The 500-square-foot exhibit, called "DigiLab," shows how the Smithsonian
makes digital reproductions of two- and three-dimensional objects. In the
imaging lab, which is the centerpiece of the exhibit, three-dimensional
objects are placed on a rotating turntable and photographed with a
digital-video camera so that scholars and others will be able to view them
from all sides.
Smithsonian officials say that space and other limitations have made it too
expensive for their museums to display more than about 1 per cent of the
documents and objects in their climate-controlled storage areas.

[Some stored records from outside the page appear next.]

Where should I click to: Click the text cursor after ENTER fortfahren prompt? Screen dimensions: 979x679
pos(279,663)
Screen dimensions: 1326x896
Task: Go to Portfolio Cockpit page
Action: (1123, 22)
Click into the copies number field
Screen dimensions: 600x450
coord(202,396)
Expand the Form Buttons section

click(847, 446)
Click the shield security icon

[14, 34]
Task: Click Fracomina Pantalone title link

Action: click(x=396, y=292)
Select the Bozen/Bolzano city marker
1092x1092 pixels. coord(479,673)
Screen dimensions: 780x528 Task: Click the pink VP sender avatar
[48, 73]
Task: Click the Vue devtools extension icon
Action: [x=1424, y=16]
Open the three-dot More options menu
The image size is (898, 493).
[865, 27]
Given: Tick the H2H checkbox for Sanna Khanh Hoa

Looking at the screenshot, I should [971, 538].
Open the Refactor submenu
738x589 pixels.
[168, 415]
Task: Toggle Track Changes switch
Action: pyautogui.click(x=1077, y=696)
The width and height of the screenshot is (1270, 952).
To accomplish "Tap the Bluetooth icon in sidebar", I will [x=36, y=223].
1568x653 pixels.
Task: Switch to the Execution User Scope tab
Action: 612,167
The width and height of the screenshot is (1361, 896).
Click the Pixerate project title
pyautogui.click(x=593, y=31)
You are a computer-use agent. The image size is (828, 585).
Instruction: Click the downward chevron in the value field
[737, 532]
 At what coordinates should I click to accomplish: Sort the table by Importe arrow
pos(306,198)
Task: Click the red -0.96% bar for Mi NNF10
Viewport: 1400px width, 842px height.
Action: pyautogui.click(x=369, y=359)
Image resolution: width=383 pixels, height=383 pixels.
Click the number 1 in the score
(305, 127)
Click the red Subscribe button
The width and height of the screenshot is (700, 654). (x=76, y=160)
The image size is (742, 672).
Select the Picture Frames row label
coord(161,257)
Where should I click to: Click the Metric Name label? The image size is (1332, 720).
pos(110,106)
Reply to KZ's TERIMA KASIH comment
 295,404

About 20
million people visit the Smithsonian museums every year, but the institution
records nearly 200 million visits to its World-Wide Web site
(http://www.si.edu), museum officials say.
By no means will the Smithsonian attempt to digitize all of the 140 million
items it owns, says David Allison, who is curator of computers and chairman
of the information-technology and society division at the history museum.
But the DigiLab, along with similar digitizing activities under way in other
Smithsonian museums, promises to make more of their archives available for
researchers to examine on line, no matter where they're working.
Among the first items to be digitized will be the history museum's
collection of working models that have been submitted along with patent
applications, Mr. Allison says. In the multi-year project, the
best-organized and most-popular collections will be digitized first, he
says. Researchers will gain access to the material on the Internet or CD-ROM
disks.
The lab is equipped with a large-format inkjet printer, a digital-photograph
printer, and a large-format image scanner. It also has two slide scanners, a
pair of computer workstations for Web-page design, a digital-video camera,
and several servers for managing the production processes. Student interns
and other museum volunteers do the actual scanning of photographs, drawings,
letters, and other objects.
No original objects will be discarded as a result of the digitizing project,
Mr. Allison says. But Smithsonian museum officials do not expect to gain
additional display space in Washington within the next five or 10 years. As
the trend toward digitization shows no sign of diminishing, Mr. Allison
says, curators must learn to be comfortable in "the new marriage between
electronic exhibitry and physical exhibitry."
The DigiLab is the first significant enhancement to the history museum's
Graphic Arts Hall in 28 years, says Stan Nelson, a museum specialist in
printing arts. A companion exhibit shows how digitization is changing
printing processes. It begins with a page from Gutenberg's 42-line Bible,
published in 1455, and closes with a Rocket e-Book, an electronic book that
weighs 22 ounces and holds 4,000 pages.
Hewlett-Packard Company, Intel Corporation, Fuji Photo Film U.S.A. Inc.,
Polaroid Corporation, and other high-tech companies donated money and
equipment for the DigiLab and companion exhibit.
Museum officials say they hope to find enough students and other volunteers
to keep the DigiLab open seven days a week. The live exhibit is one of few
instances in which the Smithsonian has put its ongoing work on display, says
Jim Wallace, director of imaging, printing, and photographic services for
the Smithsonian.
For at least six years, the Smithsonian museums have been using digital
photography to document items in the collection, Mr. Wallace says. But the
museums have not accepted digital photography for archiving purposes,
because there is not yet an accepted standard for archiving digital images.